● Work to be completed
List each line of the data below that contains the string "height", copying every such line in full.

● Stored records

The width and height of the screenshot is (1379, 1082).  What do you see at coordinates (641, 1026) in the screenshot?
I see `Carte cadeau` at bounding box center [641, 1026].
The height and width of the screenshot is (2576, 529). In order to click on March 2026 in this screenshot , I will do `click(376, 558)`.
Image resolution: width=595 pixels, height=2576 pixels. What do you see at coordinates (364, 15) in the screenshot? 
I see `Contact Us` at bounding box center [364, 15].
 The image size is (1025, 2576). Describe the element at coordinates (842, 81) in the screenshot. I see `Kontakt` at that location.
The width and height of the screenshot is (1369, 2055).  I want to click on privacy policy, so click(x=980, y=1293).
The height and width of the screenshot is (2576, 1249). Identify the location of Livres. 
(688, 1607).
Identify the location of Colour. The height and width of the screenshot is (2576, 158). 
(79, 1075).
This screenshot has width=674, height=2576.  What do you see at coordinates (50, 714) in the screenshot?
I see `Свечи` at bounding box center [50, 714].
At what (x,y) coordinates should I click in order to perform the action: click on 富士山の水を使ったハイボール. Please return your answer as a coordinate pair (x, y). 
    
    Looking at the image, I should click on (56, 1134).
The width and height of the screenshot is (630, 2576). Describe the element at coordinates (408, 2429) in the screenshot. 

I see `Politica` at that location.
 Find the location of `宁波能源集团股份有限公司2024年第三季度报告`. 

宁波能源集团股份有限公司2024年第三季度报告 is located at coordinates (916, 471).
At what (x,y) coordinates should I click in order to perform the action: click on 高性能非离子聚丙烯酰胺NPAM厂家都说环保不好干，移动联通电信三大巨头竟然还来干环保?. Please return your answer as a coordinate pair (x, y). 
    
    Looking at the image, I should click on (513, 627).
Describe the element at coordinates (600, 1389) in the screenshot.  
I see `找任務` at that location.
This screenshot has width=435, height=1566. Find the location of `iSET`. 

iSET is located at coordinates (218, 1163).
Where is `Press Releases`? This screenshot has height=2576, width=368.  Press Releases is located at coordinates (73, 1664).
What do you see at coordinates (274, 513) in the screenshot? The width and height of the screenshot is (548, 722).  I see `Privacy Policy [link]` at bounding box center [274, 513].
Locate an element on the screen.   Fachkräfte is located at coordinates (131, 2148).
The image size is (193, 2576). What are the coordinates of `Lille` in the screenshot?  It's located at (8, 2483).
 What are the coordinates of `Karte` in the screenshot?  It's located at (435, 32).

● Complete answer
The width and height of the screenshot is (1379, 1082).  What do you see at coordinates (641, 1026) in the screenshot?
The height and width of the screenshot is (2576, 529). In order to click on March 2026 in this screenshot , I will do `click(376, 558)`.
Image resolution: width=595 pixels, height=2576 pixels. What do you see at coordinates (364, 15) in the screenshot? 
The width and height of the screenshot is (1369, 2055).  I want to click on privacy policy, so click(x=980, y=1293).
The height and width of the screenshot is (2576, 1249). Identify the location of Livres. 
Identify the location of Colour. The height and width of the screenshot is (2576, 158). 
This screenshot has width=674, height=2576.  What do you see at coordinates (50, 714) in the screenshot?
The width and height of the screenshot is (630, 2576). Describe the element at coordinates (408, 2429) in the screenshot. 
This screenshot has width=435, height=1566. Find the location of `iSET`. 
Where is `Press Releases`? This screenshot has height=2576, width=368.  Press Releases is located at coordinates (73, 1664).
What do you see at coordinates (274, 513) in the screenshot? The width and height of the screenshot is (548, 722).  I see `Privacy Policy [link]` at bounding box center [274, 513].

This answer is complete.